The first hub launched at OSF HealthCare Saint Paul Medical Center in Mendota, Illinois. This included the kickoff of an OSF Trailblazer Challenge, where Mission Partners could win the chance to develop solutions that can improve the hospital discharge process.
The competition resulted in 39 ideas, with four being selected to go before leaders for either further development or implementation. This is the second blog in a series highlighting the finalists.
Transitioning patients from the hospital to home
Getting discharged from the hospital can be a vulnerable and confusing experience for patients. As long-time nurses, Hope Turigliatti and Katie Burdette have seen it all. But instead of keeping the status quo, they’ve come up with ideas on how to better prepare patients to leave the hospital.
“With the fast-pace of nursing and staff shortages across the nation, we often see that nurses get about five to 15 minutes to sit and teach a patient about their discharge instructions,” said Katie, a manager of Professional Practice for In-Service Education at OSF HealthCare Saint Elizabeth Medical Center in Ottawa, Illinois. “For someone who’s been in the hospital for three to 10 days and has to go home with a new diagnosis, new diet, new medications and follow-up orders – that can be a big change for people.”
As a Trailblazer group, Hope, Katie and Jessica Barringer proposed the creation of a Care Transitions team made up of nurses that provide patients a robust discharge experience. This would include having one-on-one time with the patient and their support person(s) to go over their diagnosis, care plan and medications and help them with anything else needed to transition back home.

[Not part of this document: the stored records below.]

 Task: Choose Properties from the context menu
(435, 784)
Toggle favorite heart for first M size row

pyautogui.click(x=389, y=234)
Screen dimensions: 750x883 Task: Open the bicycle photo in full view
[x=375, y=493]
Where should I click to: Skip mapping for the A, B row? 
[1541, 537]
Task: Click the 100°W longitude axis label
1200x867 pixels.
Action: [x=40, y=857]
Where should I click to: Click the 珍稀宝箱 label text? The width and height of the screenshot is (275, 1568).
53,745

The team would follow up with and support the patient for 30 days after hospital discharge. The goal is to ensure a smooth, successful transition back to their home environment.
“What brought me the most joy when I served at the bedside was just spending time with patients and ensuring they fully understood their care and treatment plans,” said Hope, who is the manager of Quality and Safety at OSF Saint Elizabeth. “I think it would be amazing to be able to implement such a process here.”
Working with the OSF Innovation Studio during the challenge, the team learned there is a similar program being offered virtually through OSF OnCall Digital Health. As a result, they are working with OSF OnCall to determine how to get those services in Ottawa.
“We were excited to learn about this program OSF OnCall is using; we hope to create awareness among our Mission Partners so they know that this is an option for our patients here in Ottawa,” said Katie. “I think it’s a service that could really help our patients and help us live our Mission of serving patients with the greatest love and care.”
We are all innovators
The development of Innovation Hubs and Trailblazer Challenges is just one way OSF Innovation is working to dispel the idea that innovation only happens in Peoria, and that everyone can harness their gifts toward creating solutions to transform health care.
“Getting the chance to turn our idea into reality has been such a learning experience,” said Hope and Katie. “And now we, as leaders at our facilities, have the tools to help others advance their ideas into concrete solutions that can be implemented to make a real difference for our patients.”
Mission Partners like Hope and Katie are critical to the Mission of OSF. They have firsthand knowledge of problems at the frontlines of care and operations and can courageously make their voice heard, impacting health care delivery for patients across the organization.